Consigne: Traduisez en anglais cette phrase tirée de la chronique sur l'interview de François Hollande : « La direction de l'entreprise s'est déjà engagée à ne pas opérer de licenciements secs et à conserver au site sa destination industrielle. »

Texte fourni:
((
Des engagements vagues, des déclarations de principes : Philippe Tesson passe au crible l'interview de François Hollande.
Tesson : "Un 14 Juillet pour ne rien dire"
Au moins le président de la République a-t-il été relativement bref hier dans son adresse aux Français. Pour ne rien dire en effet, il faut à certains beaucoup plus de temps. Donc bref, creux et calme. Tout le contraire de Sarkozy. À cet égard, les Français seront satisfaits. Ils l'ont cherché, ils l'ont. Ils avaient besoin d'apaisement, ils l'ont. Mais concrètement ? Qu'ont-ils compris de ce qui les attend ? Qu'ont-ils appris qu'ils ne savaient déjà ? Sur le fond : l'imprécision, la défausse, le flou. Dans la forme : aucune vraie énergie. Ton sur ton, plat, gris. Peut-être n'était-il pas préparé, peut-être était-ce trop tôt. Alors, il ne fallait pas rétablir le rite de l'interview du 14 Juillet. N'était-ce que pour contredire Sarkozy ? Est-ce à ce point obsessionnel ?
Résumons point par point. Sur le dossier Peugeot, une protestation matamore pour aboutir à une promesse de concertation. Mais vers quels objectifs ? La direction de l'entreprise s'est déjà engagée à ne pas opérer de licenciements secs et à conserver au site sa destination industrielle. Sur la compétitivité et les déficits, un catalogue d'intentions totalement oiseuses : "Il faudra trouver des solutions, il faudra trouver des ressources, nous allons trouver les moyens..." Ou bien : "Nous allons maîtriser les dépenses, nous allons faire des économies..." Mais lesquelles ? Comment ? Selon quel calendrier ? Rien d'affirmé sur la fiscalité. Des promesses gratuites d'immunité à l'adresse des classes moyennes. Mais qui doute un instant que celles-ci seront épargnées ? Et des engagements vagues aux fonctionnaires.
))
Données disponibles:
((
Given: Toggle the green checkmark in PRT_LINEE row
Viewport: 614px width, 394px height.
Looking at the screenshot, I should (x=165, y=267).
))
Réponse: The company's management has already pledged not to carry out any compulsory layoffs and to keep the site in industrial use.